Highcliffe Castle stands as both a world-class holiday attraction and as one of Dorset’s most impressive historic buildings. The significance of this impressive Georgian mansion is highlighted by its Grade 1 listed status, which recognises the status of Highcliffe Castle as perhaps the most important surviving example of the romantic gothic style of the late 18th and early 19th centuries. Indeed, Highcliffe Castle has a fascinating history and despite being gutted by a number of devastating fires during the 1960s, the mansion was fortunately restored during the 1990s through the combined efforts of Christchurch Council, English Heritage and the Heritage Lottery Fund. Highcliffe Castle is now owned and operated by BCP Council, which manages the estate as both one of Dorset’s best tourist attractions and a building of special historic interest. 

Since its restoration, Highcliffe Castle has become a truly iconic visitor attraction.
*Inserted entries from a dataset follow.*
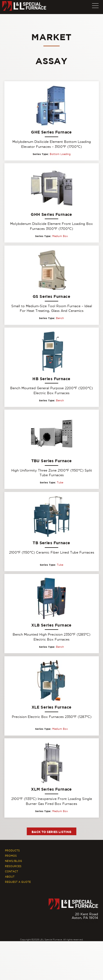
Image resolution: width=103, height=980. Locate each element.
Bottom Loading (60, 154)
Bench (60, 318)
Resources (13, 866)
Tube (60, 482)
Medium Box (60, 236)
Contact (11, 872)
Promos (11, 856)
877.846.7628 (87, 921)
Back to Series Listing (51, 832)
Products (12, 851)
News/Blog (13, 861)
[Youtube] (95, 929)
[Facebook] (87, 929)
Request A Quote (18, 882)
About (10, 877)
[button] (95, 4)
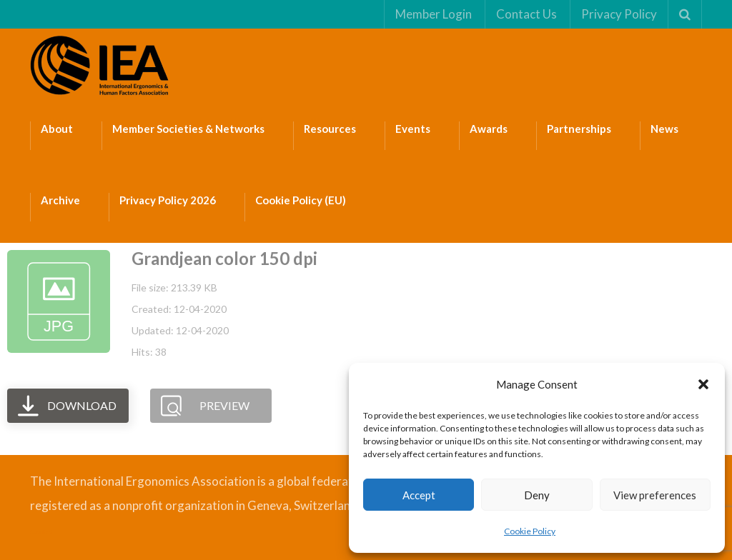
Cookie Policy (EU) (300, 200)
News (664, 129)
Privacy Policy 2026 (167, 200)
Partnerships (579, 129)
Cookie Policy (530, 531)
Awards (488, 129)
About (56, 129)
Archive (60, 200)
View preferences (655, 495)
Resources (330, 129)
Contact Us (526, 14)
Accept (419, 495)
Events (412, 129)
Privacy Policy (619, 14)
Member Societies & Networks (188, 129)
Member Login (433, 14)
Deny (537, 495)
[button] (703, 384)
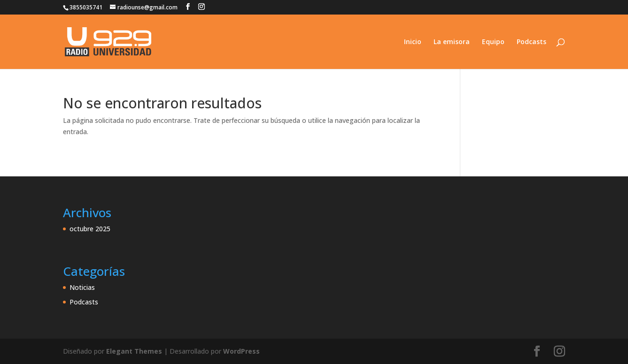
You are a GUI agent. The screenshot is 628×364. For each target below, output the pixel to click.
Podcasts (531, 42)
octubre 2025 (90, 228)
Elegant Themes (134, 351)
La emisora (451, 42)
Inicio (412, 42)
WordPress (241, 351)
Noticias (82, 287)
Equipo (493, 42)
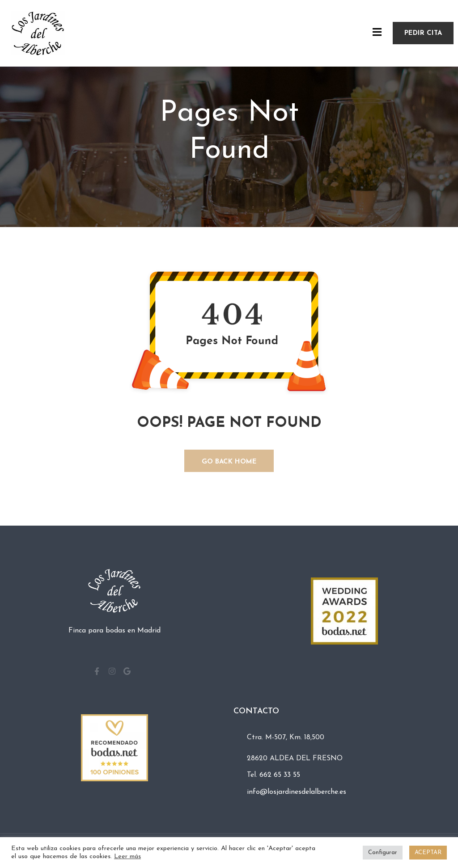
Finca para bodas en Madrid (114, 631)
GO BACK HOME (229, 462)
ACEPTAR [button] (428, 852)
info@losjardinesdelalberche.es (297, 792)
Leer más (127, 856)
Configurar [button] (382, 852)
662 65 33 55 (280, 775)
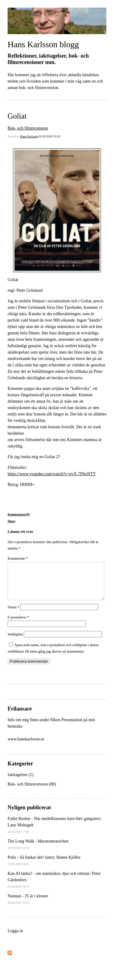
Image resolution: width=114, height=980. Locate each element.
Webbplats (15, 641)
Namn (13, 614)
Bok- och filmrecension (28, 128)
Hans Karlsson (29, 136)
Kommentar (17, 558)
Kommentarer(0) (19, 514)
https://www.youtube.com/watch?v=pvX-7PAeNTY (52, 474)
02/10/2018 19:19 (49, 136)
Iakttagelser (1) (21, 782)
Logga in (15, 938)
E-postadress (18, 624)
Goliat (17, 116)
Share (11, 521)
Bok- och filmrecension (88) (32, 791)
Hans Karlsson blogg (43, 44)
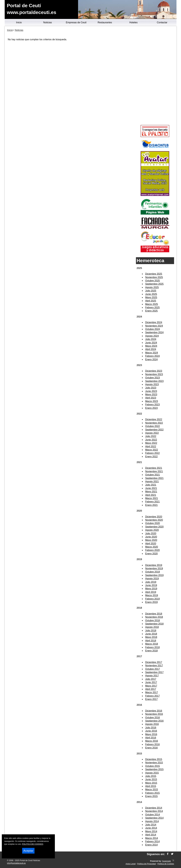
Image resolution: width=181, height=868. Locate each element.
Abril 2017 (151, 689)
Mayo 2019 (151, 589)
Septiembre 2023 (154, 381)
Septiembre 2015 (154, 769)
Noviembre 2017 (154, 665)
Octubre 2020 (153, 523)
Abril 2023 (151, 398)
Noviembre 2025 (154, 277)
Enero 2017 (151, 699)
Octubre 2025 (153, 281)
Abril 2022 (151, 446)
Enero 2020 (151, 554)
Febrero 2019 (152, 599)
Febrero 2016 (152, 744)
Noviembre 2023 (154, 374)
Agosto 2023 (152, 384)
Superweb (166, 861)
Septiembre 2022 (154, 430)
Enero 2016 (151, 748)
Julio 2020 (151, 533)
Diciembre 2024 (154, 322)
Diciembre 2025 (154, 274)
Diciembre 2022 (154, 420)
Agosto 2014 (152, 821)
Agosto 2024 (152, 336)
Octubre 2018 (153, 620)
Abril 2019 (151, 592)
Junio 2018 (151, 634)
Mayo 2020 (151, 540)
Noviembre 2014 (154, 811)
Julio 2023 (151, 388)
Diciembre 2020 (154, 517)
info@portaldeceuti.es (16, 863)
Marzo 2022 (152, 450)
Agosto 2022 (152, 433)
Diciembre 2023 (154, 371)
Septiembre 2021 (154, 478)
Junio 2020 (151, 537)
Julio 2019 (151, 582)
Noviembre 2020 (154, 520)
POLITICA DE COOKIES (32, 844)
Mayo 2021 (151, 492)
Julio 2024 (151, 339)
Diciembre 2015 (154, 759)
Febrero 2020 (152, 550)
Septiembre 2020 (154, 527)
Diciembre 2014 (154, 808)
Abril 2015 (151, 786)
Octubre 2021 (153, 475)
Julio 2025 (151, 290)
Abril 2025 (151, 301)
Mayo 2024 (151, 346)
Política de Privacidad (147, 864)
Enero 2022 (151, 457)
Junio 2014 (151, 828)
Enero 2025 (151, 311)
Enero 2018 (151, 651)
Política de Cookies (165, 864)
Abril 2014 (151, 835)
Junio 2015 (151, 779)
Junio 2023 (151, 391)
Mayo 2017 (151, 686)
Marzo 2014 (152, 838)
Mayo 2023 (151, 395)
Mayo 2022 (151, 443)
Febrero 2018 (152, 647)
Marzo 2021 (152, 498)
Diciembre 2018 (154, 614)
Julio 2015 (151, 776)
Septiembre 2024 (154, 332)
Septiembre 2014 (154, 818)
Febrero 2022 (152, 453)
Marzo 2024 (152, 353)
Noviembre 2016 (154, 714)
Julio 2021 (151, 485)
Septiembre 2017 (154, 672)
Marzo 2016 (152, 741)
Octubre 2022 (153, 426)
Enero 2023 (151, 408)
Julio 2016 (151, 727)
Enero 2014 (151, 845)
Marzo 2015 (152, 789)
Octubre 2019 (153, 572)
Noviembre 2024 (154, 326)
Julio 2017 (151, 679)
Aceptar (28, 850)
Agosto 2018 (152, 627)
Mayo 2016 (151, 734)
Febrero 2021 (152, 501)
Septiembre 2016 (154, 721)
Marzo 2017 (152, 692)
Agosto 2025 (152, 287)
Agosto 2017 (152, 676)
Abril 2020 (151, 544)
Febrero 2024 (152, 356)
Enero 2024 (151, 360)
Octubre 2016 (153, 717)
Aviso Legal (130, 864)
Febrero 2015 (152, 793)
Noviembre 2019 (154, 568)
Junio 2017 (151, 682)
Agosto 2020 (152, 530)
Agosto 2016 (152, 724)
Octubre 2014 (153, 814)
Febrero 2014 (152, 841)
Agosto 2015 (152, 773)
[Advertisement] (155, 76)
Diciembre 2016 (154, 711)
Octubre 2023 (153, 378)
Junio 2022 (151, 440)
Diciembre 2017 (154, 662)
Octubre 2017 (153, 669)
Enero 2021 (151, 505)
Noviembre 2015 (154, 763)
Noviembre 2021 (154, 471)
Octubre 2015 (153, 766)
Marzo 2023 (152, 401)
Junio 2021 (151, 488)
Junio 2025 (151, 294)
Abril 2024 (151, 349)
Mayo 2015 (151, 783)
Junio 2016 (151, 731)
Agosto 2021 (152, 482)
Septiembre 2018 (154, 624)
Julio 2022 (151, 436)
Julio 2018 (151, 630)
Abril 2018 (151, 641)
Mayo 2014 (151, 831)
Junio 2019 (151, 585)
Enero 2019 (151, 602)
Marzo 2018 (152, 644)
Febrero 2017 (152, 696)
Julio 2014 (151, 825)
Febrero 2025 (152, 307)
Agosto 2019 (152, 579)
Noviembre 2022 (154, 423)
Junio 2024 (151, 343)
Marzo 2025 (152, 304)
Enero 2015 (151, 796)
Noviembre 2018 (154, 617)
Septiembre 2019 (154, 575)
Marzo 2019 (152, 595)
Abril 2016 (151, 738)
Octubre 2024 (153, 329)
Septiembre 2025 (154, 284)
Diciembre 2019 (154, 565)
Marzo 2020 (152, 547)
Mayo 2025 (151, 297)
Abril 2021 (151, 495)
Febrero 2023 (152, 404)
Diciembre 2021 (154, 468)
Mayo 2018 (151, 637)
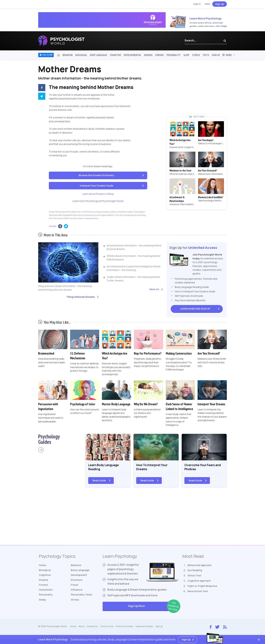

In addition to the mansion itself, visitors are able to explore the estate’s beautiful grounds and beach, or even take a walk through the 24-acre Steamer Point Nature Reserve and on into Mudeford. 

While Highcliff Castle is undoubtedly an excellent place to visit for its unique architecture and beautiful grounds, there is so much happening through the year that you’ll want to return time and time again! Events and exhibitions are regularly held in the castle and its grounds, while the onsite shop and tearooms will ensure that you have everything you need for a memorable visit. Rooms and grounds are also available for hire for private functions and even weddings, making Highcliff Castle the perfect venue for both magical family occasions and holiday excursions. 

If you would like to learn more about the history of Highcliffe Castle, or its events throughout the year be sure to check out the official website

Picking up a muddy ammonite fossil

The Jurassic Coast

Dorset is famed for its Jurassic Coastline, which has been the site of several revolutionary fossil discoveries over the years. One of the great joys of holidaying on the Dorset coastline is the chance to go fossil hunting to uncover your very own historical treasure. 

One of the great things about fossil hunting is that the best time to venture out is actually during the winter months. This makes fossil hunting a wonderful pastime to enjoy during the off-season, as the beaches will typically be less busy and the erosion of the coast caused by winter weather can reveal previously hidden fossils. 

Beginners looking to try their hand at fossil hunting should consider any on the local beaches between Charmouth and Lyme Regis as both safe and relatively abundant hunting grounds. You won’t need a lot of equipment aside from a keen pair of eyes to discover examples of fossils on the beach, as terrific examples can often simply be found lying amongst the stones and pebbles on the sand. Do keep in mind that if you are fossil hunting during the winter to make sure that you have some good quality footwear and wrap up warm!

Even though fossil hunting can be an exciting and rewarding pastime, it is unlikely that you’ll stumble across a complete dinosaur skeleton (although if you do - we’d love to hear from you!). Fortunately, The Etches Collection in Kimmeridge is a stunning museum of marine life from the Jurassic period, which delivers an immersive look at the natural world and a fantastic opportunity to imagine how the fossilised creatures on display might have lived millions of years ago.